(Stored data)
*****

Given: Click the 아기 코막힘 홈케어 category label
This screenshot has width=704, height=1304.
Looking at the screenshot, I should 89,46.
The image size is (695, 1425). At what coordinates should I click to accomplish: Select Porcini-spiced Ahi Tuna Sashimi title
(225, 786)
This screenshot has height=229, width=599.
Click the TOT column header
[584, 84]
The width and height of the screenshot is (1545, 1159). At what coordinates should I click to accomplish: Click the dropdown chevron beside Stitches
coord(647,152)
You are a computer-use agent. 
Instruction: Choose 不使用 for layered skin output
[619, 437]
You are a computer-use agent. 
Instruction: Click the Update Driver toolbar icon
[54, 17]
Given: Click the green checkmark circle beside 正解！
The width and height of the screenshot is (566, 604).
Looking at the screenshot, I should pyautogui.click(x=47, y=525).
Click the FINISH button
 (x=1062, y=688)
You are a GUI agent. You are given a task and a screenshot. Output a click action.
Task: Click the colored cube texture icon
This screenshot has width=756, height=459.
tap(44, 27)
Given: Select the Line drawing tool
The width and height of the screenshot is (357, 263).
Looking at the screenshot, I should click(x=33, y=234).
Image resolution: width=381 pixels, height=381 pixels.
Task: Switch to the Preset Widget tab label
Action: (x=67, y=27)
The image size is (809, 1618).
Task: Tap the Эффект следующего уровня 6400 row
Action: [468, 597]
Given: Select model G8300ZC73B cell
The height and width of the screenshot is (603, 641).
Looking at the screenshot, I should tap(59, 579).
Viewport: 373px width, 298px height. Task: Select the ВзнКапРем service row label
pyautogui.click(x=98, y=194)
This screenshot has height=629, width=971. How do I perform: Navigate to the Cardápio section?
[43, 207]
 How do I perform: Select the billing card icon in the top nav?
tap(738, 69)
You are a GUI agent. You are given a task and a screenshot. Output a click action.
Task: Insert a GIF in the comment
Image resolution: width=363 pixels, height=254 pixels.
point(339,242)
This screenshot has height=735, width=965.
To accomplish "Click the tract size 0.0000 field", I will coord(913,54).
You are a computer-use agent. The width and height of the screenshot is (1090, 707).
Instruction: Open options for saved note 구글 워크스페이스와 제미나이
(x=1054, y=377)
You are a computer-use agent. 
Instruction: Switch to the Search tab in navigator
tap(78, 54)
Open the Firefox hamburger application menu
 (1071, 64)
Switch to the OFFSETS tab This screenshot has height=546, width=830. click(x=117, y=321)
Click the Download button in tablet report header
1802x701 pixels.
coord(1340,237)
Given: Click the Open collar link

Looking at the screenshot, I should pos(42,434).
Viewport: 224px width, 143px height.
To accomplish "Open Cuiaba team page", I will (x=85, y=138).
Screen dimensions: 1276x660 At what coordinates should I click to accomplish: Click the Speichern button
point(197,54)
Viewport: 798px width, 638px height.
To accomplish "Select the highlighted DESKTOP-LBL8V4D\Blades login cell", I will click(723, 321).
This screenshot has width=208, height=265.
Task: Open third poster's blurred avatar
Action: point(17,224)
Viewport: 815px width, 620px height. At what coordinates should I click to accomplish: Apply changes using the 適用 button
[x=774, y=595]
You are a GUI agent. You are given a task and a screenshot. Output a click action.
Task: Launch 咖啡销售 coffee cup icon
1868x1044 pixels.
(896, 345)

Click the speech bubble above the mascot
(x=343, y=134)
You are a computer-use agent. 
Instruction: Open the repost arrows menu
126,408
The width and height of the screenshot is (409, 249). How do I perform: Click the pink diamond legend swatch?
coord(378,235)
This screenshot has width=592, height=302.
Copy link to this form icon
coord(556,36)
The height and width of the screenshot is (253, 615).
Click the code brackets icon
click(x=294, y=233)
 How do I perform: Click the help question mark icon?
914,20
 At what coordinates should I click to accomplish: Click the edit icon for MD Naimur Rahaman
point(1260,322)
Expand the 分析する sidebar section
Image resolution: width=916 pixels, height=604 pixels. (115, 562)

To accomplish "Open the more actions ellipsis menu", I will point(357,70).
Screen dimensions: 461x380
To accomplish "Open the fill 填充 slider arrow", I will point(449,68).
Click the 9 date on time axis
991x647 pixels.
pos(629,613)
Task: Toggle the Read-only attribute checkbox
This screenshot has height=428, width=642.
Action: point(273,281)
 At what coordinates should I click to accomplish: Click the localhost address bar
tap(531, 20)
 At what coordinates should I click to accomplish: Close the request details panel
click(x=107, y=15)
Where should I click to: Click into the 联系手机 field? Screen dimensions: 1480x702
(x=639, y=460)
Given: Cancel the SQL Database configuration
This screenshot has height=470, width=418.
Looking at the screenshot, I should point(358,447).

*****

* TASK OBJECTIVE: Output all of the records, keeping every word exact.

* SOLUTION TO THIS PROBLEM:
Given: Click the 아기 코막힘 홈케어 category label
This screenshot has width=704, height=1304.
Looking at the screenshot, I should 89,46.
The image size is (695, 1425). At what coordinates should I click to accomplish: Select Porcini-spiced Ahi Tuna Sashimi title
(225, 786)
This screenshot has height=229, width=599.
Click the TOT column header
[584, 84]
The width and height of the screenshot is (1545, 1159). At what coordinates should I click to accomplish: Click the dropdown chevron beside Stitches
coord(647,152)
You are a computer-use agent. 
Instruction: Choose 不使用 for layered skin output
[619, 437]
You are a computer-use agent. 
Instruction: Click the Update Driver toolbar icon
[54, 17]
Given: Click the green checkmark circle beside 正解！
The width and height of the screenshot is (566, 604).
Looking at the screenshot, I should pyautogui.click(x=47, y=525).
Click the FINISH button
 (x=1062, y=688)
You are a GUI agent. You are given a task and a screenshot. Output a click action.
Task: Click the colored cube texture icon
This screenshot has width=756, height=459.
tap(44, 27)
Given: Select the Line drawing tool
The width and height of the screenshot is (357, 263).
Looking at the screenshot, I should click(x=33, y=234).
Image resolution: width=381 pixels, height=381 pixels.
Task: Switch to the Preset Widget tab label
Action: (x=67, y=27)
The image size is (809, 1618).
Task: Tap the Эффект следующего уровня 6400 row
Action: [468, 597]
Given: Select model G8300ZC73B cell
The height and width of the screenshot is (603, 641).
Looking at the screenshot, I should tap(59, 579).
Viewport: 373px width, 298px height. Task: Select the ВзнКапРем service row label
pyautogui.click(x=98, y=194)
This screenshot has height=629, width=971. How do I perform: Navigate to the Cardápio section?
[43, 207]
 How do I perform: Select the billing card icon in the top nav?
tap(738, 69)
You are a GUI agent. You are given a task and a screenshot. Output a click action.
Task: Insert a GIF in the comment
Image resolution: width=363 pixels, height=254 pixels.
point(339,242)
This screenshot has height=735, width=965.
To accomplish "Click the tract size 0.0000 field", I will coord(913,54).
You are a computer-use agent. The width and height of the screenshot is (1090, 707).
Instruction: Open options for saved note 구글 워크스페이스와 제미나이
(x=1054, y=377)
You are a computer-use agent. 
Instruction: Switch to the Search tab in navigator
tap(78, 54)
Open the Firefox hamburger application menu
 (1071, 64)
Switch to the OFFSETS tab This screenshot has height=546, width=830. click(x=117, y=321)
Click the Download button in tablet report header
1802x701 pixels.
coord(1340,237)
Given: Click the Open collar link

Looking at the screenshot, I should pos(42,434).
Viewport: 224px width, 143px height.
To accomplish "Open Cuiaba team page", I will (x=85, y=138).
Screen dimensions: 1276x660 At what coordinates should I click to accomplish: Click the Speichern button
point(197,54)
Viewport: 798px width, 638px height.
To accomplish "Select the highlighted DESKTOP-LBL8V4D\Blades login cell", I will click(723, 321).
This screenshot has width=208, height=265.
Task: Open third poster's blurred avatar
Action: point(17,224)
Viewport: 815px width, 620px height. At what coordinates should I click to accomplish: Apply changes using the 適用 button
[x=774, y=595]
You are a GUI agent. You are given a task and a screenshot. Output a click action.
Task: Launch 咖啡销售 coffee cup icon
1868x1044 pixels.
(896, 345)

Click the speech bubble above the mascot
(x=343, y=134)
You are a computer-use agent. 
Instruction: Open the repost arrows menu
126,408
The width and height of the screenshot is (409, 249). How do I perform: Click the pink diamond legend swatch?
coord(378,235)
This screenshot has width=592, height=302.
Copy link to this form icon
coord(556,36)
The height and width of the screenshot is (253, 615).
Click the code brackets icon
click(x=294, y=233)
 How do I perform: Click the help question mark icon?
914,20
 At what coordinates should I click to accomplish: Click the edit icon for MD Naimur Rahaman
point(1260,322)
Expand the 分析する sidebar section
Image resolution: width=916 pixels, height=604 pixels. (115, 562)

To accomplish "Open the more actions ellipsis menu", I will point(357,70).
Screen dimensions: 461x380
To accomplish "Open the fill 填充 slider arrow", I will point(449,68).
Click the 9 date on time axis
991x647 pixels.
pos(629,613)
Task: Toggle the Read-only attribute checkbox
This screenshot has height=428, width=642.
Action: point(273,281)
 At what coordinates should I click to accomplish: Click the localhost address bar
tap(531, 20)
 At what coordinates should I click to accomplish: Close the request details panel
click(x=107, y=15)
Where should I click to: Click into the 联系手机 field? Screen dimensions: 1480x702
(x=639, y=460)
Given: Cancel the SQL Database configuration
This screenshot has height=470, width=418.
Looking at the screenshot, I should point(358,447).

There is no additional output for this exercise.